Pertanto, in caso di maltrattamenti in famiglia la polizia giudiziaria, dopo la presentazione della relativa denuncia, deve trasmetterla immediatamente al pubblico ministero. Comincia così la fase delle indagini preliminari, cioè quel periodo di tempo destinato alle investigazioni da parte delle autorità.

Il pubblico ministero ha l’obbligo di sentire la vittima entro 3 giorni dalla comunicazione della notizia di reato.

Alla conclusione delle indagini preliminari, se risulta fondata la responsabilità penale della persona denunciata, il pubblico ministero chiede il rinvio a giudizio per maltrattamenti in famiglia. L’imputato, quindi, verrà sottoposto a processo, nel quale la vittima potrà costituirsi parte civile al fine di ottenere il risarcimento dei danni.

Denuncia per maltrattamenti in famiglia: come avere immediata tutela?

Durante la fase delle indagini preliminari, se sussistono gli estremi, il pubblico ministero può chiedere al giudice l’emissione della misura cautelare dell’allontanamento dalla casa familiare, nel caso in cui vittima e denunciato convivano sotto lo stesso tetto e sussiste l’urgenza di evitare possibili contatti tra loro. Con lo stesso provvedimento con il quale è disposto l’allontanamento, il giudice prescrive al denunciato di lasciare immediatamente la casa, ovvero di non farvi rientro, e di non accedervi senza la sua autorizzazione [2]. Se sussistono esigenze di tutela dell’incolumità della vittima o dei suoi prossimi congiunti, il giudice può altresì prescrivere al denunciato di non avvicinarsi ai luoghi che sono abitualmente frequentati dalla persona offesa dal reato, in particolare il luogo di lavoro, il domicilio della famiglia di origine o dei prossimi congiunti, salvo che la frequentazione sia necessaria per motivi di lavoro [3].

Il giudice, su richiesta del pubblico ministero, può altresì ingiungere il pagamento periodico di un assegno a favore delle persone conviventi che, per effetto della misura cautelare disposta, rimangano prive di mezzi adeguati. Il giudice determina la misura dell’assegno tenendo conto delle circostanze e dei redditi dell’obbligato e stabilisce le modalità ed i termini del versamento. Può ordinare, se necessario, che l’assegno sia versato direttamente al beneficiario da parte del datore di lavoro dell’obbligato, detraendolo dalla retribuzione a lui spettante.

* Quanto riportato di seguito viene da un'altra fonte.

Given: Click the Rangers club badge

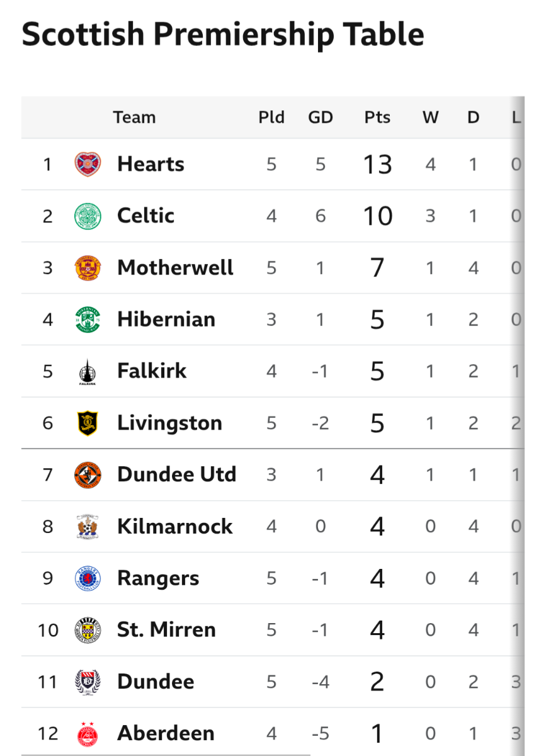Looking at the screenshot, I should [x=88, y=578].
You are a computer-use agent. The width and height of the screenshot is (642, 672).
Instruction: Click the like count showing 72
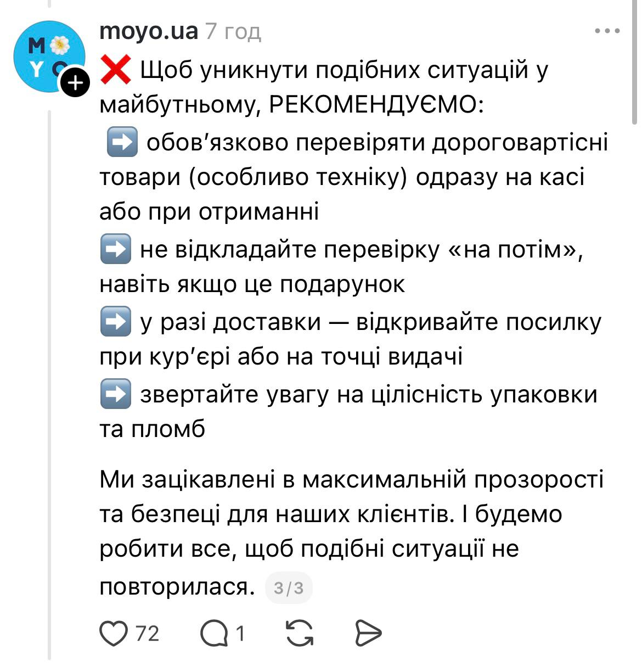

L’ordine di pagamento ha efficacia di titolo esecutivo [4].

Sempre durante la fase delle indagini preliminari un’altra misura cautelare che può essere disposta dal giudice su richiesta del pubblico ministero è il divieto di avvicinamento ai luoghi frequentati dalla persona offesa ovvero di mantenere una determinata distanza da tali luoghi o dalla persona offesa [5]. Il rispetto di quest’ultima misura può essere garantito anche attraverso mezzi elettronici o strumenti tecnici, come il braccialetto elettronico [6].

Il giudice accorda le predette misure solamente se ritiene che a carico del denunciato sussistano gravi indizi di colpevolezza e se vi è pericolo che il soggetto possa reiterare la sua condotta illecita. Nei casi più gravi può disporre gli arresti domiciliari [7] o la custodia cautelare in carcere [8].

Per rispondere alle esigenze di effettività la violazione delle misure di allontanamento dalla casa familiare e di divieto di avvicinamento ai luoghi frequentati dalla persona offesa costituisce essa stessa un reato [9].

Infine, in caso di maltrattamenti ai danni dei figli minori, il giudice può disporre la sospensione della responsabilità genitoriale privando l’indagato, in tutto o in parte, dei poteri ad essa inerenti [10].